Vanni fixed me with her eyes. “Please confirm that you are not going to tell us the plot.”
“Wouldn’t dream of it,” I laughed.
SCREENPLAY: “BOGEY AND JAKE”
by
JAKE BLANCHARD
FADE IN:
INT. THE BAR IN RICK’S CAFE AMERICAIN, as in the movie CASABLANCA—NIGHT
CUE BACKGROUND MUSIC—“You Must Remember This” on piano
JAKE sits at a table in the deserted nightclub. Dim lights, chairs upended on tables. Jake looks at his wristwatch, drums his fingers, glances around.
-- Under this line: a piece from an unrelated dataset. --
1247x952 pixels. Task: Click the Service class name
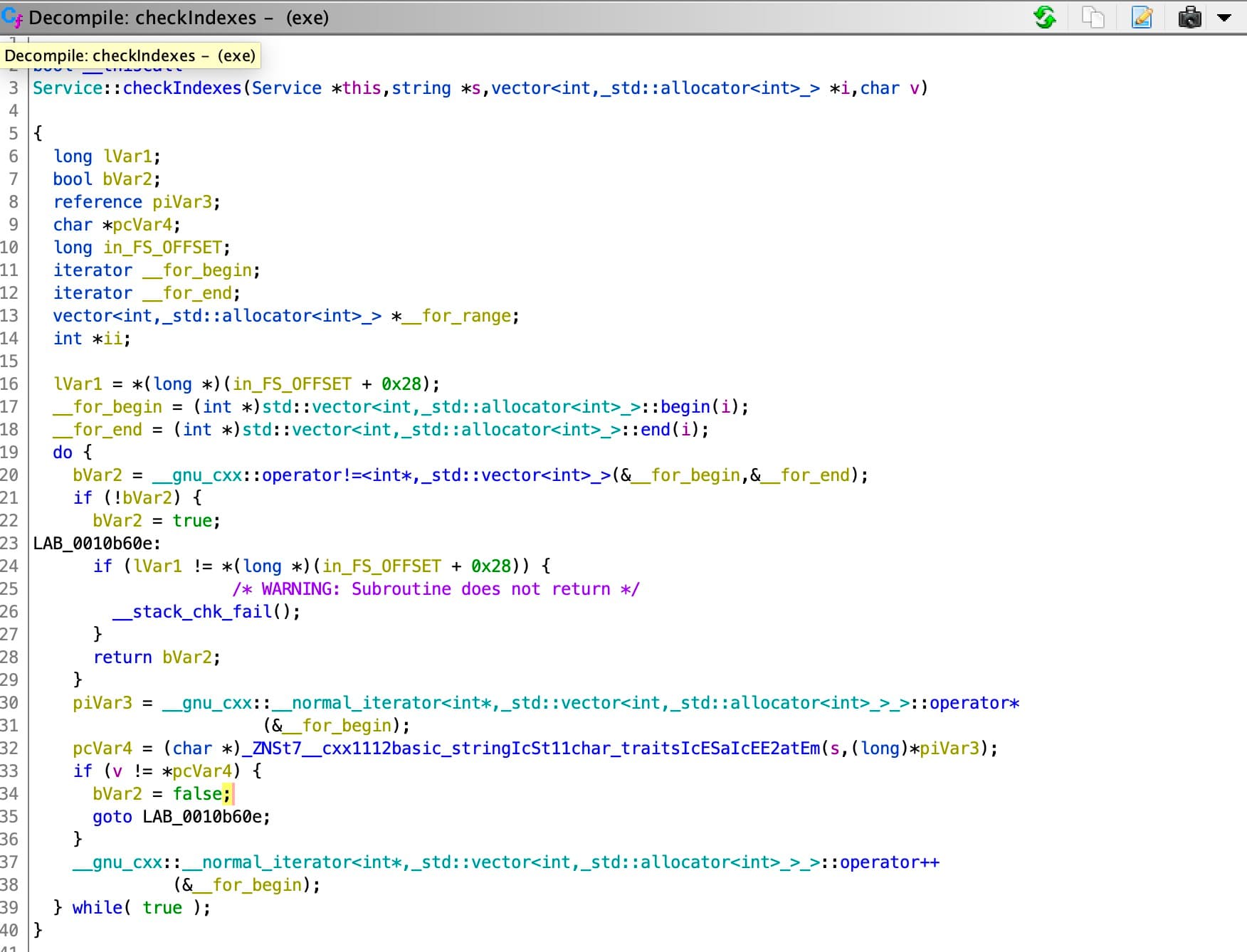68,88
BOGEY saunters in through a door behind the bar. Stops at the bar, picks up a bottle of brandy and two glasses. Walks to Jake’s table.
BOGEY
Mind if I join you?
JAKE
Where have you been? I’ve been waiting for hours.
BOGEY
Take it easy, kid. You’ll live longer.
JAKE
Sorry. Thanks for coming.
BOGEY
Whaddaya mean? I own the joint.
JAKE
Right. Well, thanks for agreeing to see me.
BOGEY
(removes a cigarette case from the inside pocket of his tuxedo jacket, opens it, holds it toward Jake) Cigarette?
JAKE
Thanks.
JAKE takes a cigarette. BOGEY puts one between his own lips, lights it with a wooden match, offers the match to Jake.
JAKE
(lighting up)
Thanks.
He blows a few smoke rings while BOGEY shakes out the match and drops it into an ashtray.
BOGEY
Well, what can I do for you, kid? Your note said you was in a jam.
JAKE
It’s about a girl.
BOGEY
(smoking, pours two brandies, shoves one across the table to Jake)
Uh huh.
JAKE
(takes his drink, knocks it back)
I’m at sort of a dead end.
BOGEY
Uh huh.
JAKE
She loves somebody else.
BOGEY
So what’s the problem? Plug the guy.
JAKE
Plug—?
BOGEY
Yeah. Get yourself a heater. A gatt. Put his lights out. Punch his ticket.
JAKE
I can’t—
BOGEY
Snuff his wick. Ice him. Shoot—
JAKE
I get it, I get it.
BOGEY
(takes a drink, lights another cigarette)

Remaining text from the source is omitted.